Risultato: Il 50% dei maschi, ma solo il 25% di tutti i figli. Se il quesito chiede 'dei figli maschi' la risposta è 50%, se chiede 'dei figli' è 25%: leggere male la domanda qui vale 1,9 punti di differenza fra risposta esatta e risposta errata.

Domande frequenti

Quante domande di biologia ci sono nel test di Professioni Sanitarie?

Sono 23 quesiti su 60, cioè il 38,3% della prova. Valgono al massimo 34,5 punti sui 90 totali, più di chimica, che ne ha 15, e più di fisica e matematica messe insieme, che ne hanno 13. È la materia con il peso maggiore in assoluto: nessun'altra ci si avvicina.

Quali argomenti di biologia studiare per il test di Professioni Sanitarie?

I blocchi che tornano ogni anno sono cinque: la cellula (organuli, procarioti contro eucarioti, membrane e trasporti), le biomolecole e il metabolismo energetico (glicolisi, ciclo di Krebs, fosforilazione ossidativa, fermentazione), la riproduzione cellulare (mitosi e meiosi), la genetica classica e molecolare (leggi di Mendel, gruppi sanguigni, malattie ereditarie, DNA, RNA, sintesi proteica) e l'anatomia e fisiologia umana per grandi apparati. Cellula e genetica da sole coprono in genere più della metà dei quesiti.

Conviene rispondere a caso alle domande di biologia?

No, se non hai davvero idea della risposta. Con 5 opzioni e il punteggio di +1,5 per l'esatta e -0,4 per l'errata, il valore atteso di una risposta tirata completamente a caso è (1/5) x 1,5 + (4/5) x (-0,4) = -0,02 punti, quindi leggermente negativo. Basta però riuscire a escludere una sola opzione perché tentare diventi conveniente: con 4 alternative residue il valore atteso sale a +0,075.

Il programma di biologia del test di Professioni Sanitarie è uguale a quello di Medicina?

Gli argomenti sono quasi gli stessi, ma il formato no. Le Professioni Sanitarie si giocano in un test unico da 60 domande con graduatoria di ateneo, mentre Medicina passa dal semestre filtro, con un esame universitario di Biologia da 31 quesiti, soglia a 18/30 e graduatoria nazionale. Cambiano soprattutto la profondità richiesta e la strategia di risposta, perché al semestre filtro la penalità per l'errore è molto più bassa e conviene sempre tentare.

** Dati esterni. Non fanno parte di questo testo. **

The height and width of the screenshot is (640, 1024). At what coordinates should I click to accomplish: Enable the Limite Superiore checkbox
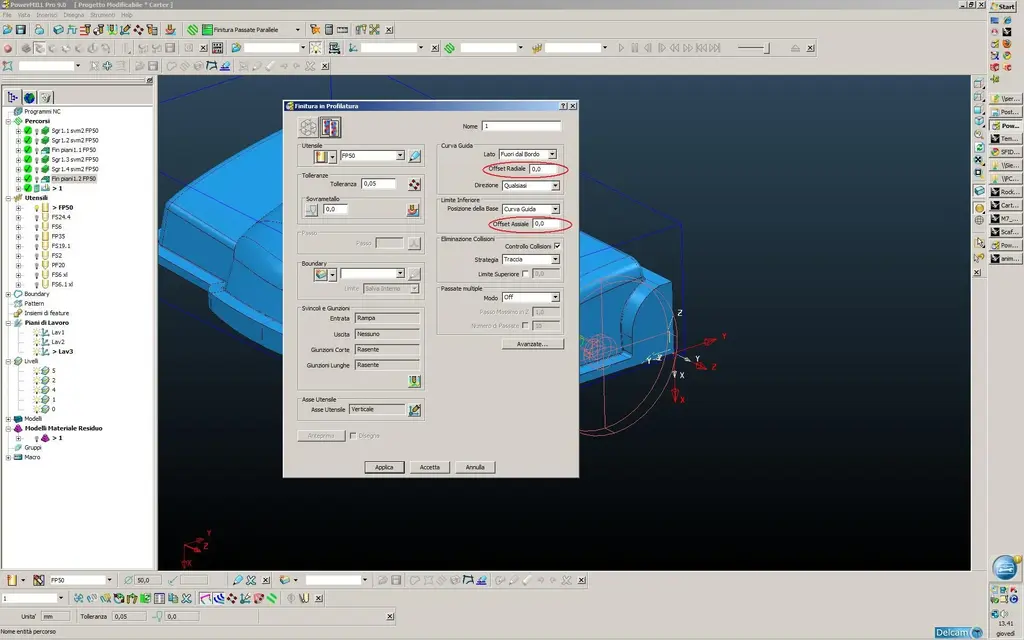point(526,274)

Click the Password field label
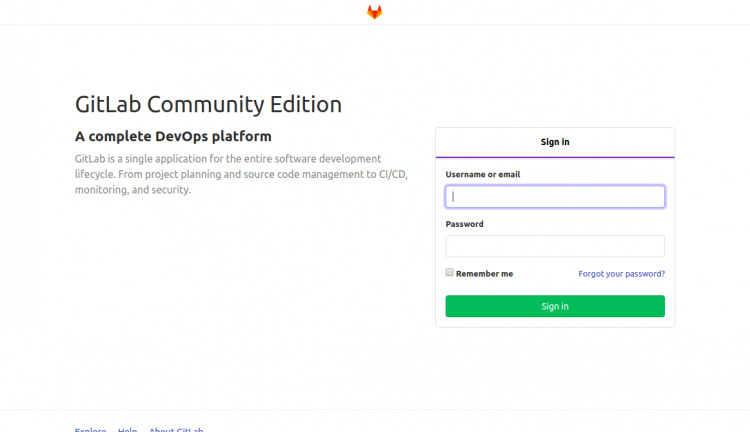coord(465,224)
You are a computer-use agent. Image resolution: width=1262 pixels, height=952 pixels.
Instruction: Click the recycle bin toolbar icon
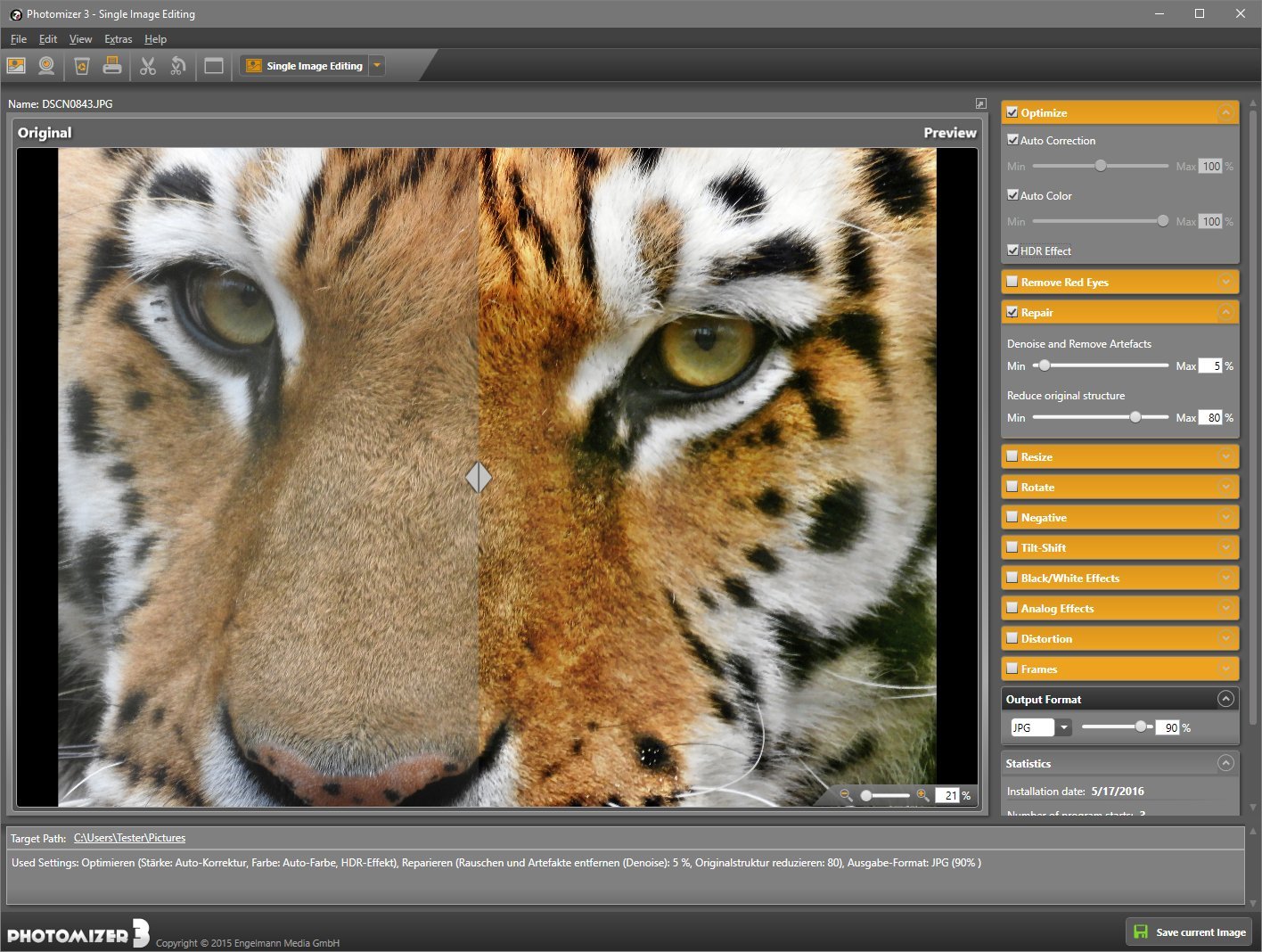pyautogui.click(x=82, y=66)
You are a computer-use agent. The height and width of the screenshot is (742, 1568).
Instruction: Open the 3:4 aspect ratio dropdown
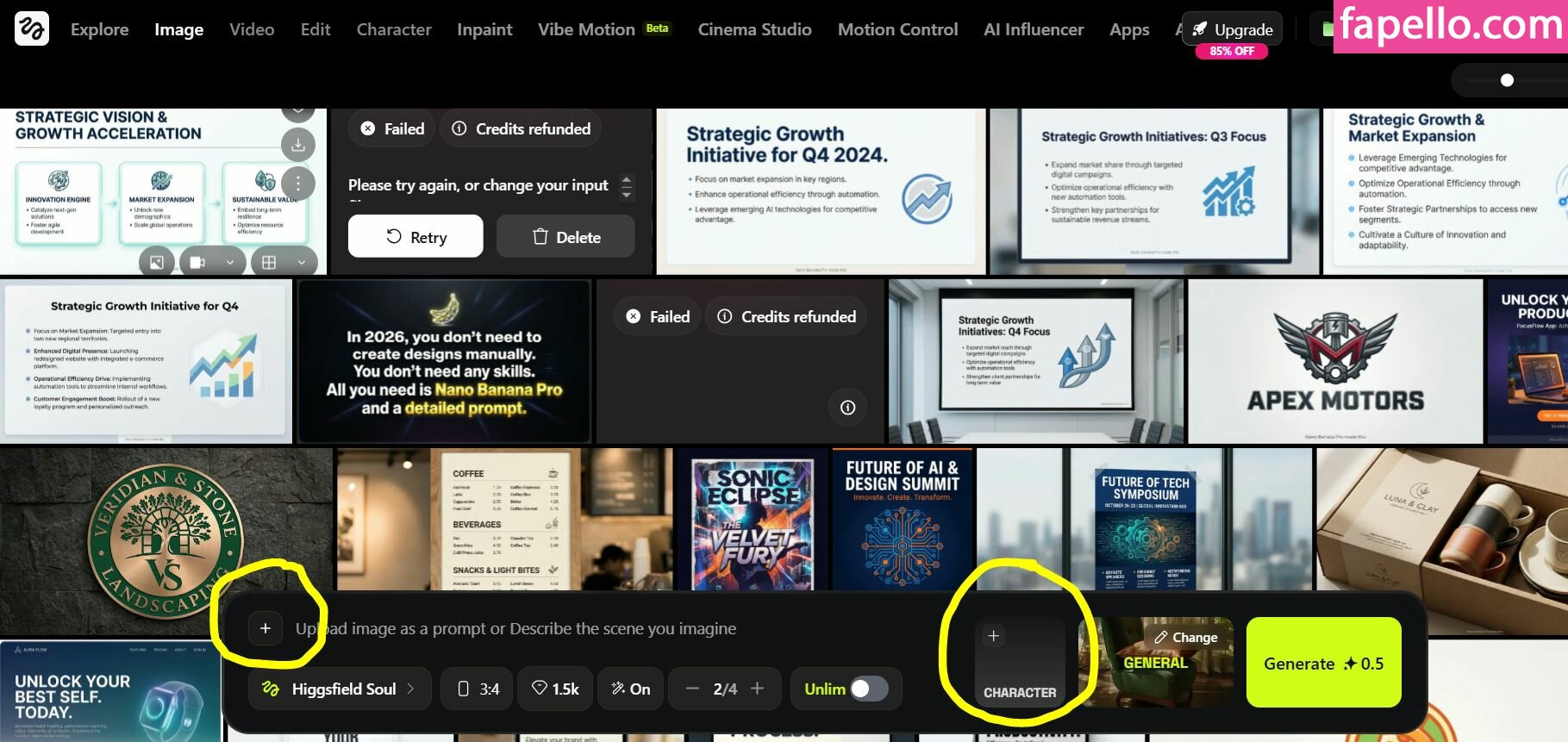pos(478,689)
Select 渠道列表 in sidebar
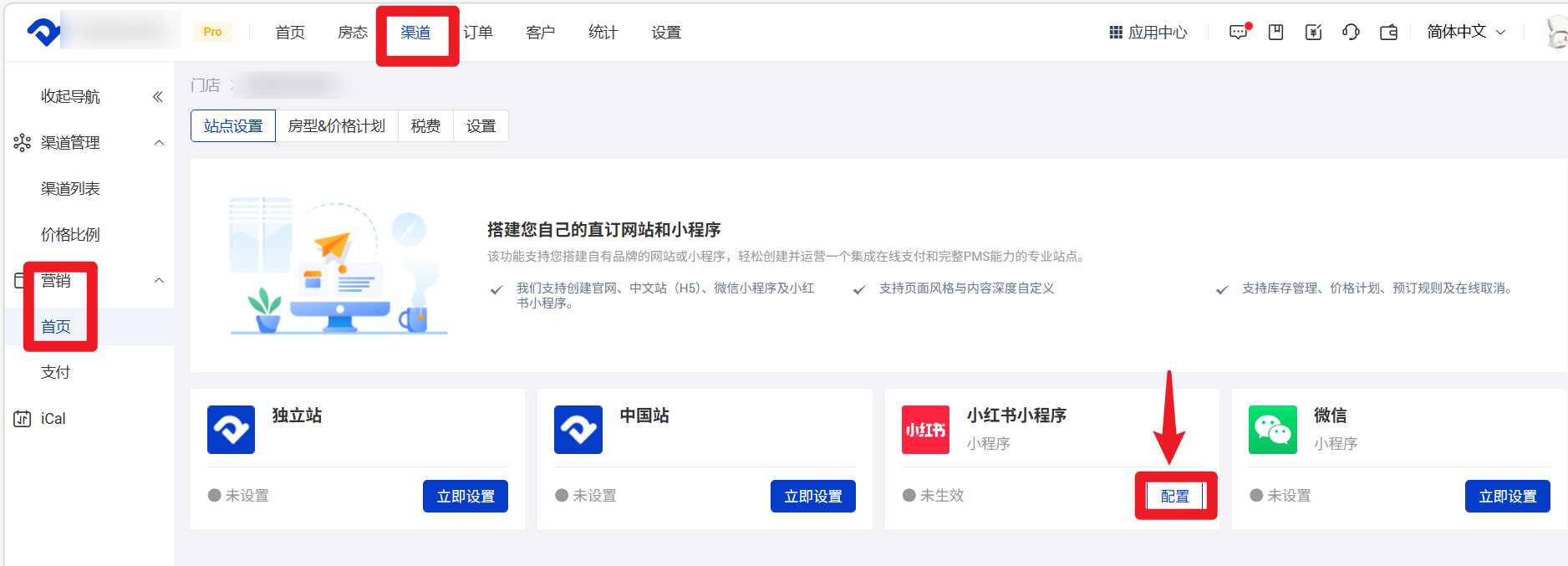Image resolution: width=1568 pixels, height=566 pixels. 70,189
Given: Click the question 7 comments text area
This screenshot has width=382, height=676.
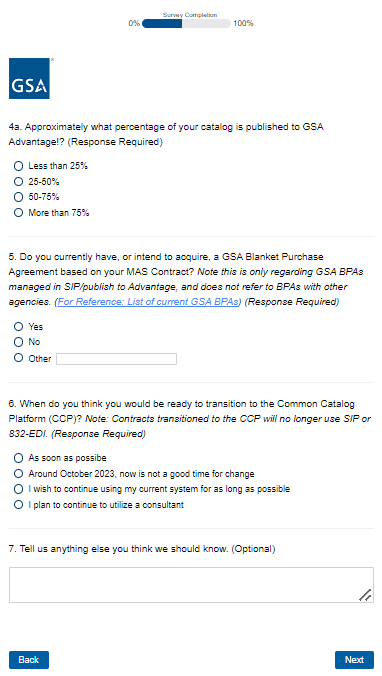Looking at the screenshot, I should tap(191, 585).
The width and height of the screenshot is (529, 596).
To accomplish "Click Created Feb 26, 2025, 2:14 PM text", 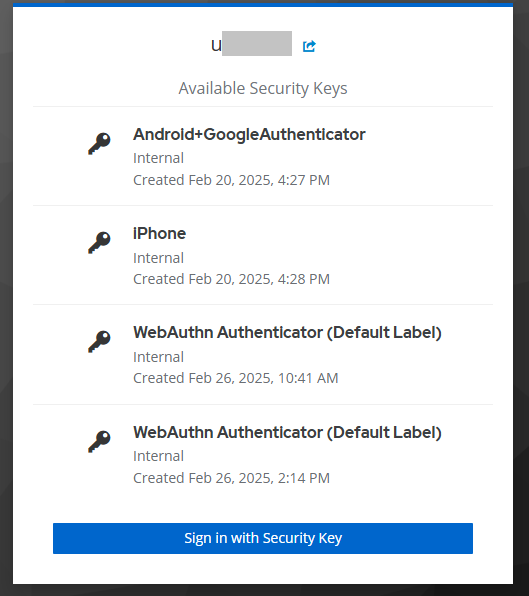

Quanto tempo serve per preparare biologia per il test?

Chi arriva da un liceo scientifico o da un istituto a indirizzo biologico di solito parte da una base già utilizzabile e ha bisogno di due o tre mesi di ripasso mirato con esercizi. Chi parte da zero dovrebbe contare almeno quattro o cinque mesi, dedicando alla biologia circa il 40% del tempo totale di studio, cioè la stessa quota che la materia ha nella prova.